Wolf-killing plans stir in lame-duck session of Congress

 
November 22, 2016  
By Wayne Pacelle
HSUS
 
Nobody eats wolves.

If you’re a meat eater, it’s one thing to hunt deer or some other wild animals and consume them. It’s another matter to go on a head-hunting exercise, or just kill for the thrill of it.

In the lame-duck session of Congress, there is a big move afoot to eliminate federal protections for wolves in four states that, for the most part, have a terrible record of caring for their small populations of that species. If Congress subverts the federal courts, and selectively removes wolves from the list of threatened and endangered species in Michigan, Minnesota, Wisconsin, and Wyoming, it will only serve to enable people to kill wolves for no good reason.

U.S. Senator Tammy Baldwin, D-Wis., recently came out with a statement urging Congress to strip federal protections for wolves, even though a series of federal judges have said that there’s no legitimate legal or scientific basis for delisting.

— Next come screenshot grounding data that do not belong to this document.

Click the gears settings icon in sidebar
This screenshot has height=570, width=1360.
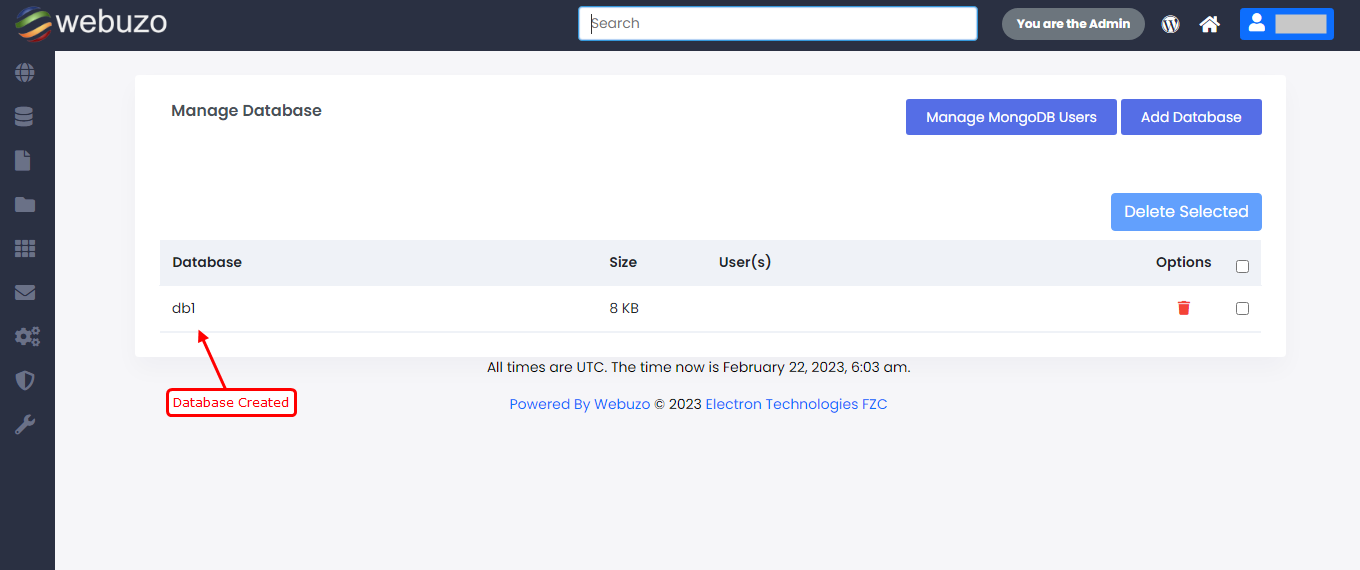coord(26,337)
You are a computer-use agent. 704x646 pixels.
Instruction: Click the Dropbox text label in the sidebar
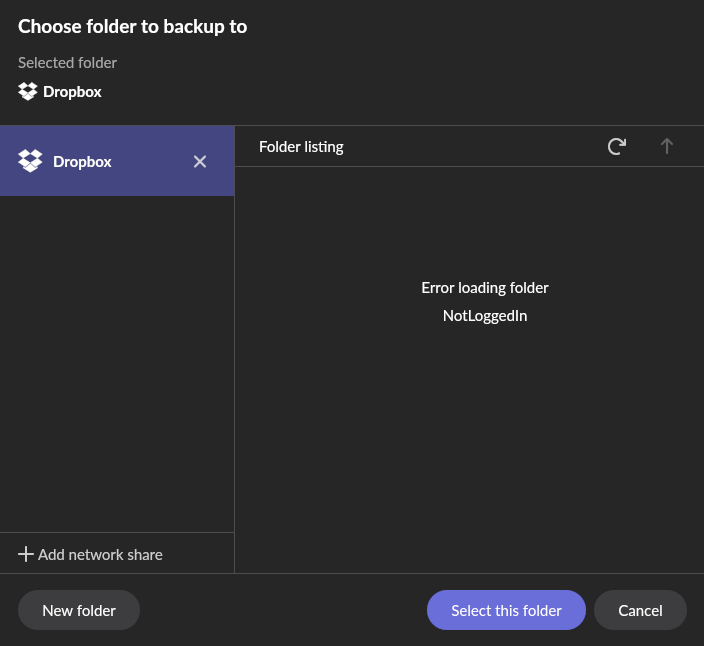pos(82,161)
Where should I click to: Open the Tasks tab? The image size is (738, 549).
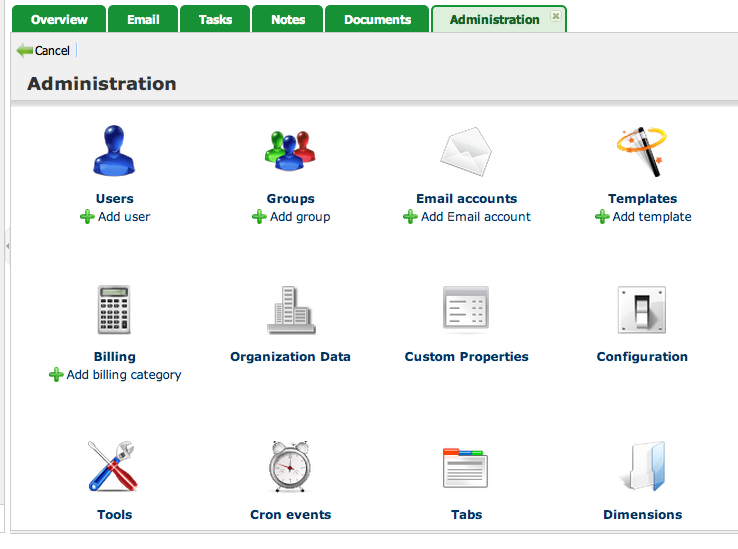215,19
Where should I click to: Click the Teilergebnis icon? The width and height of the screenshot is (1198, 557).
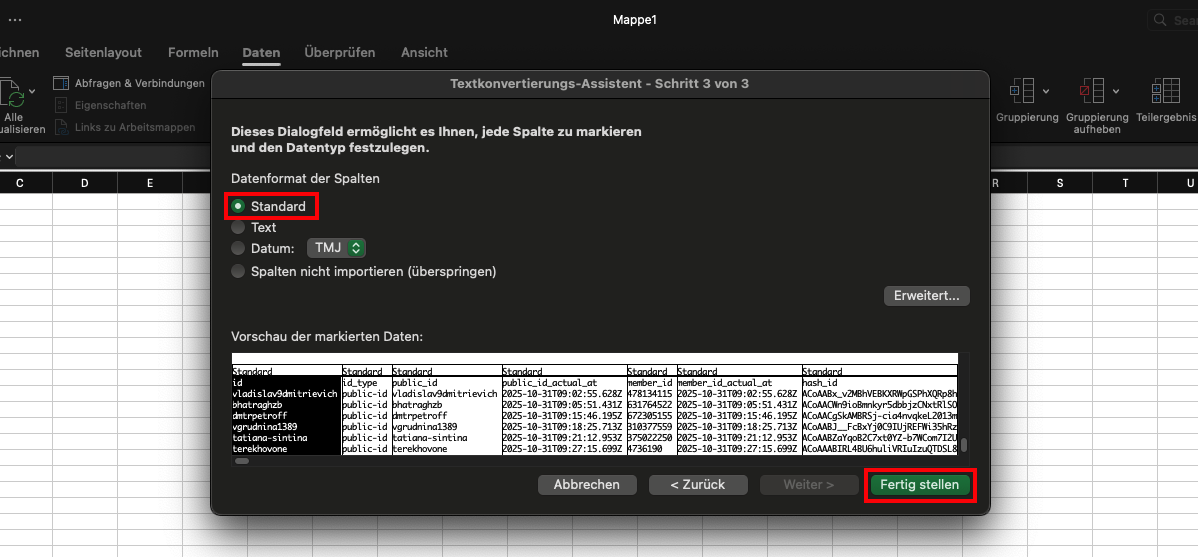1165,91
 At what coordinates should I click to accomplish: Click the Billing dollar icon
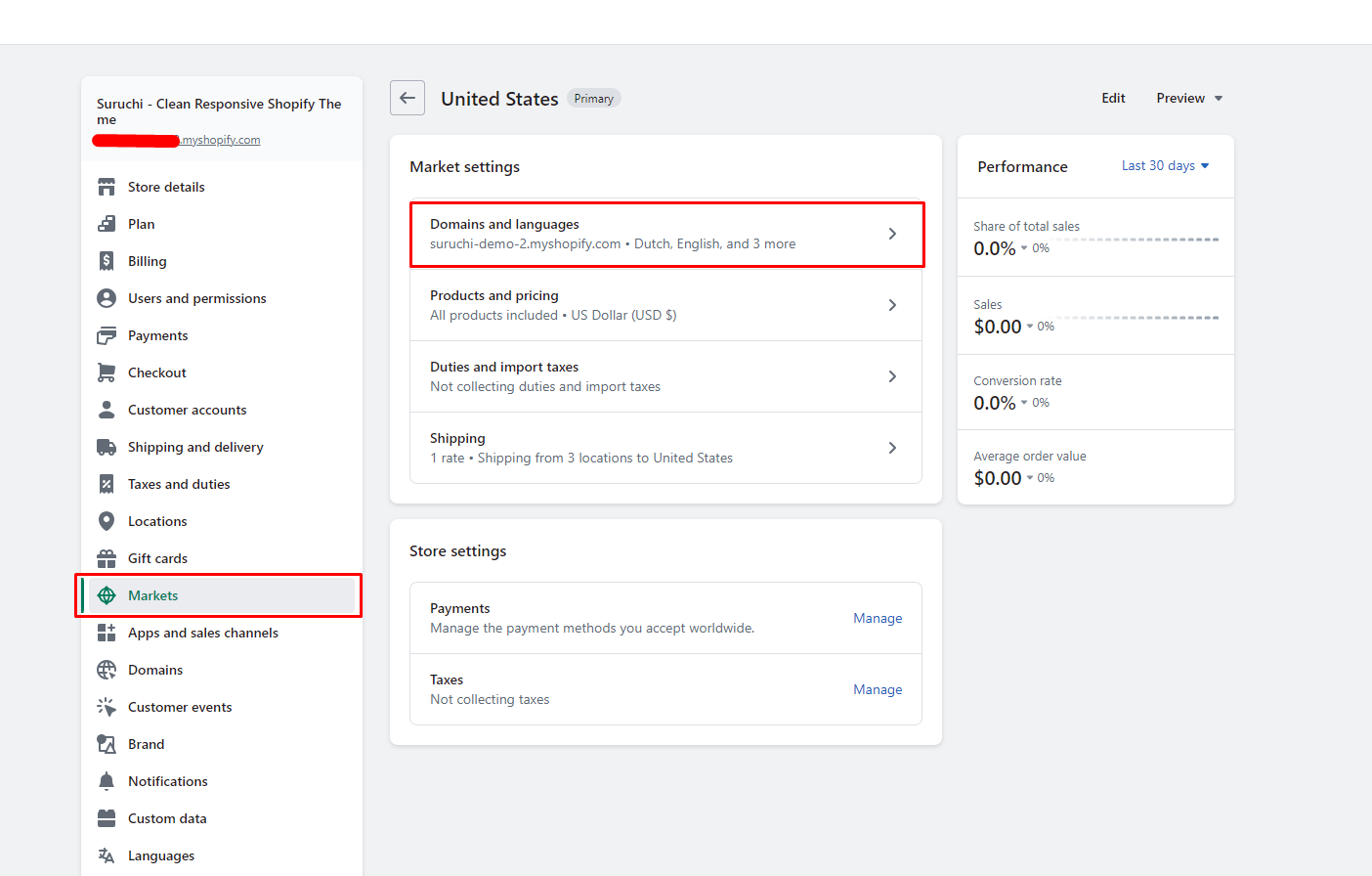(x=107, y=261)
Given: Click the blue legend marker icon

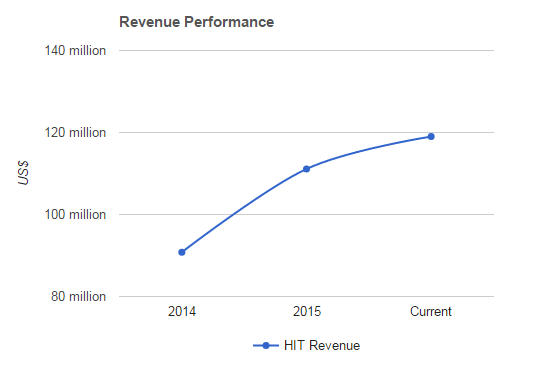Looking at the screenshot, I should coord(266,346).
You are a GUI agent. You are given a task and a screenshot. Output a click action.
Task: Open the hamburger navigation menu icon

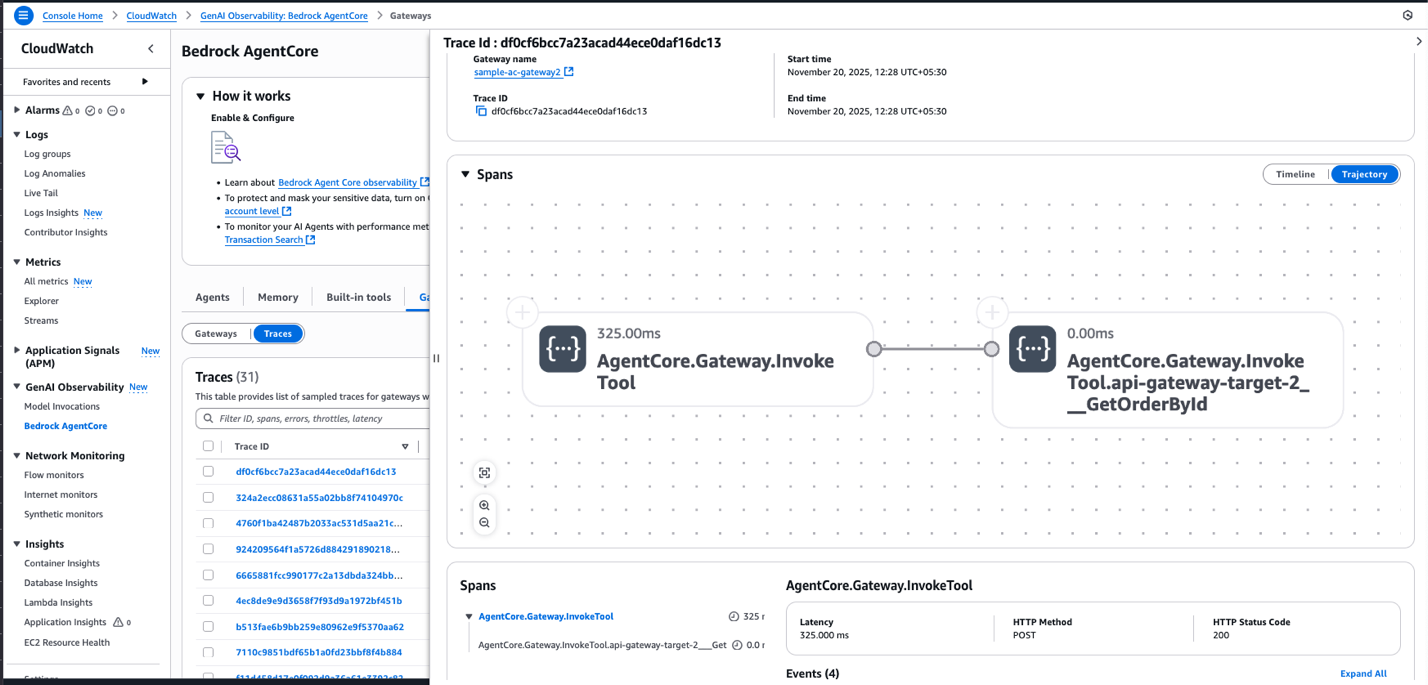23,15
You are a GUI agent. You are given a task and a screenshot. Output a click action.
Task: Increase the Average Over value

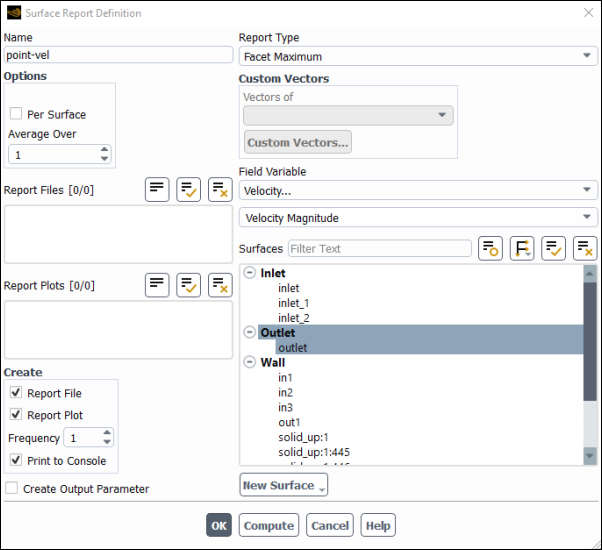pyautogui.click(x=105, y=150)
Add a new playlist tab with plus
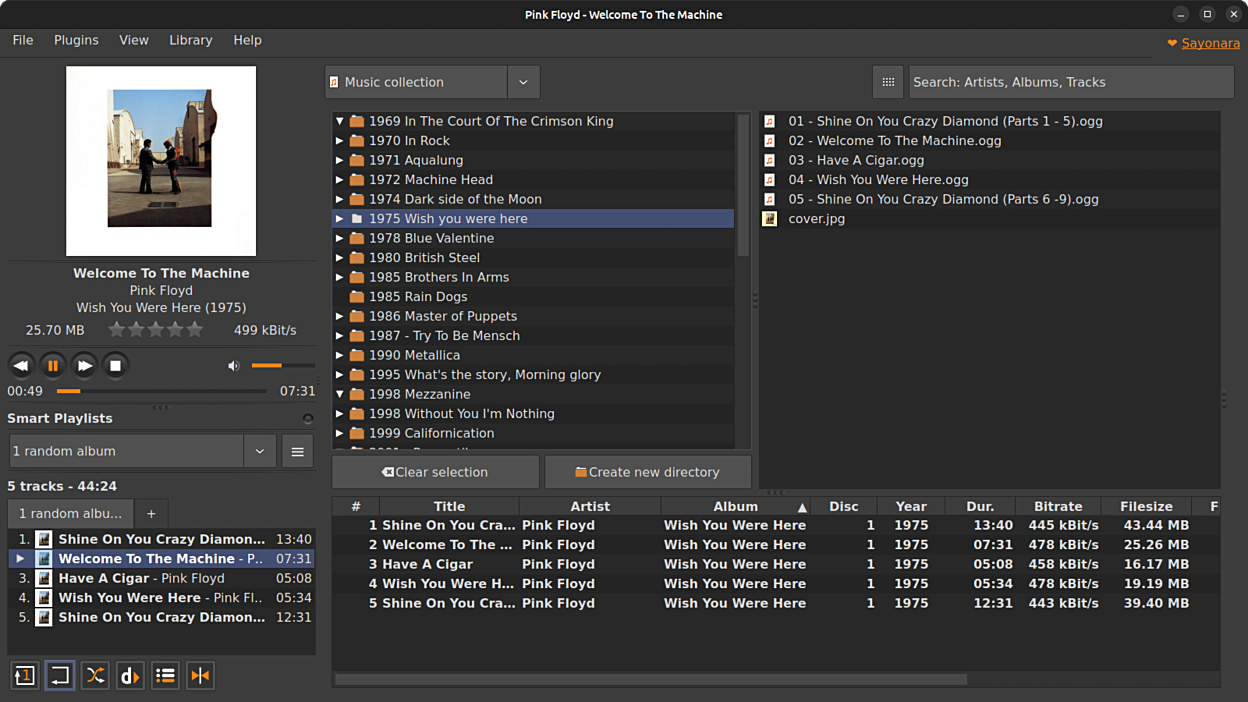Viewport: 1248px width, 702px height. pos(151,514)
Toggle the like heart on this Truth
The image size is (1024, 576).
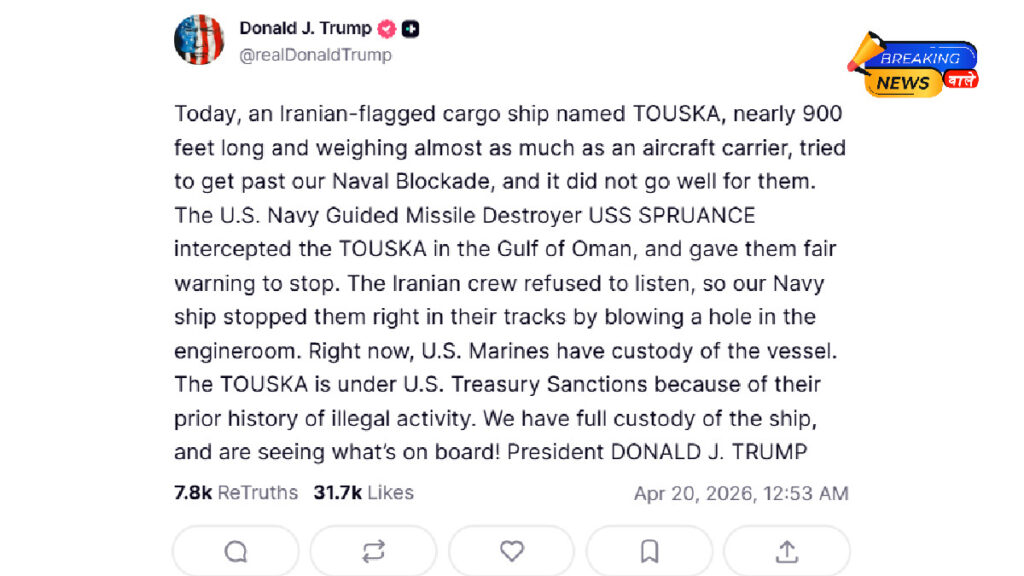tap(511, 551)
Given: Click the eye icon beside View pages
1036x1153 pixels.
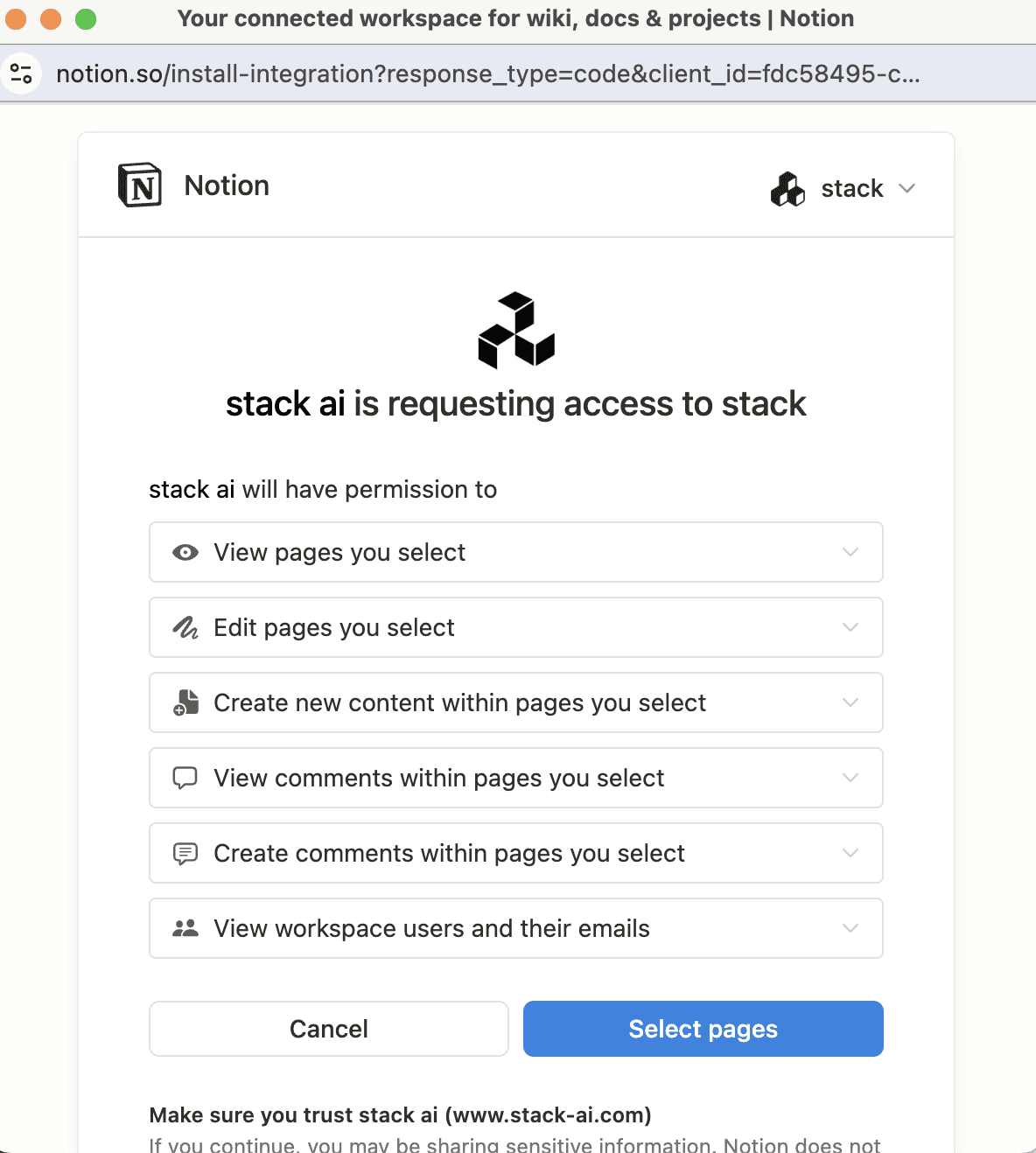Looking at the screenshot, I should [186, 552].
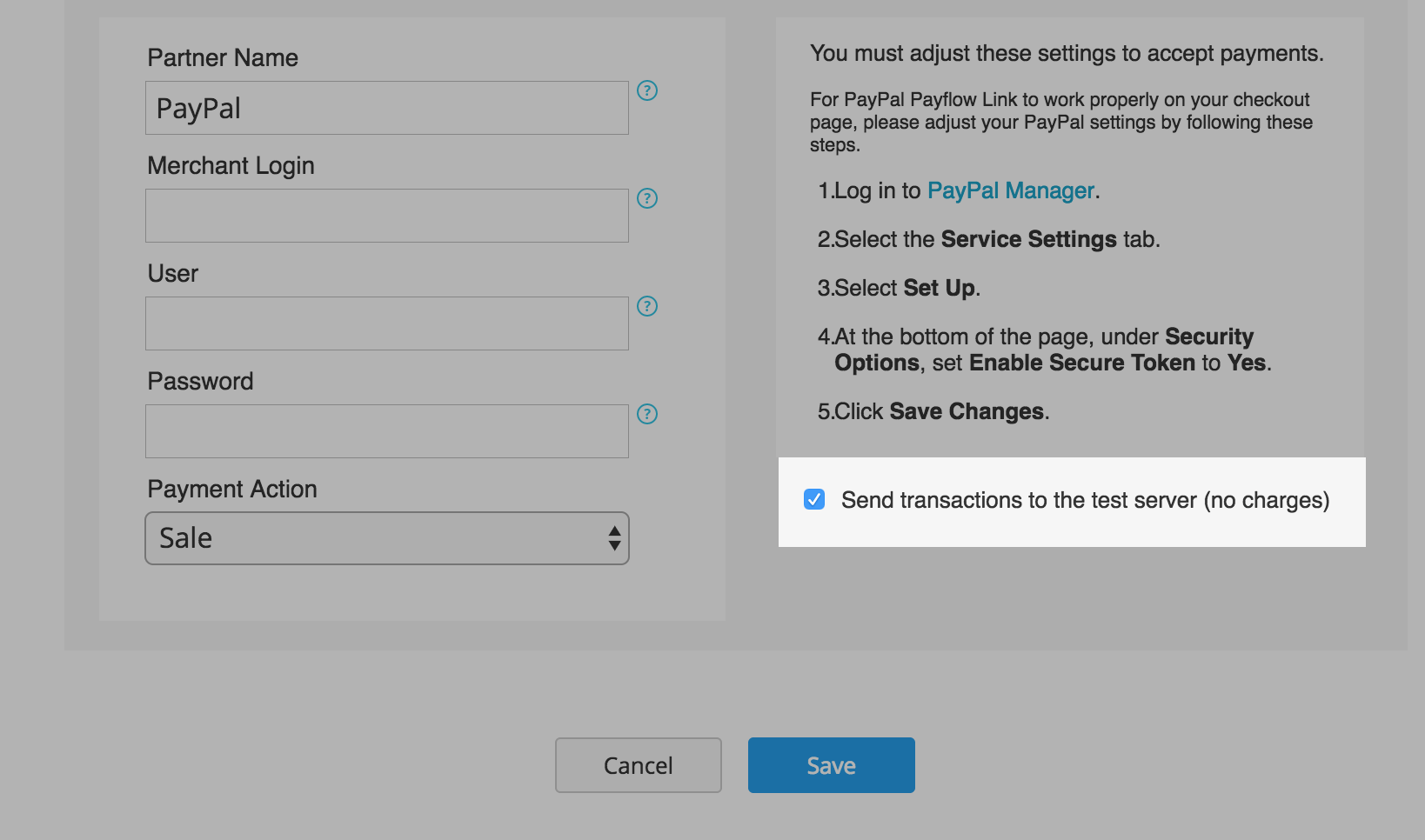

Advocates of wolf killing have appealed the latest ruling affirming the need for federal protection, so an end-around the courts amounts to a subversion of judicial review.

If federal lawmakers go down this road, where does it end? To score political points with a favored constituency, or to try to neutralize or win over a problematic constituency, lawmakers will start removing species from the ark willy-nilly. It sets an awful precedent, and Sen. Baldwin should know better.

She would do well to recall the words – in fact, all of us would do well to recall them — of another Wisconsinite about our relationship with wolves. In his essay, “Thinking Like a Mountain,” part of A Sand County Almanac, naturalist and hunter Aldo Leopold recalled a hunting experience in which his party killed a she-wolf at a time when almost all conservationists believed that the killing of predators was necessary. “We reached the old wolf in time to watch a fierce green fire dying in her eyes,” Leopold wrote. “I realized then, and have known ever since, that there was something new to me in those eyes – something known only to her and to the mountain.”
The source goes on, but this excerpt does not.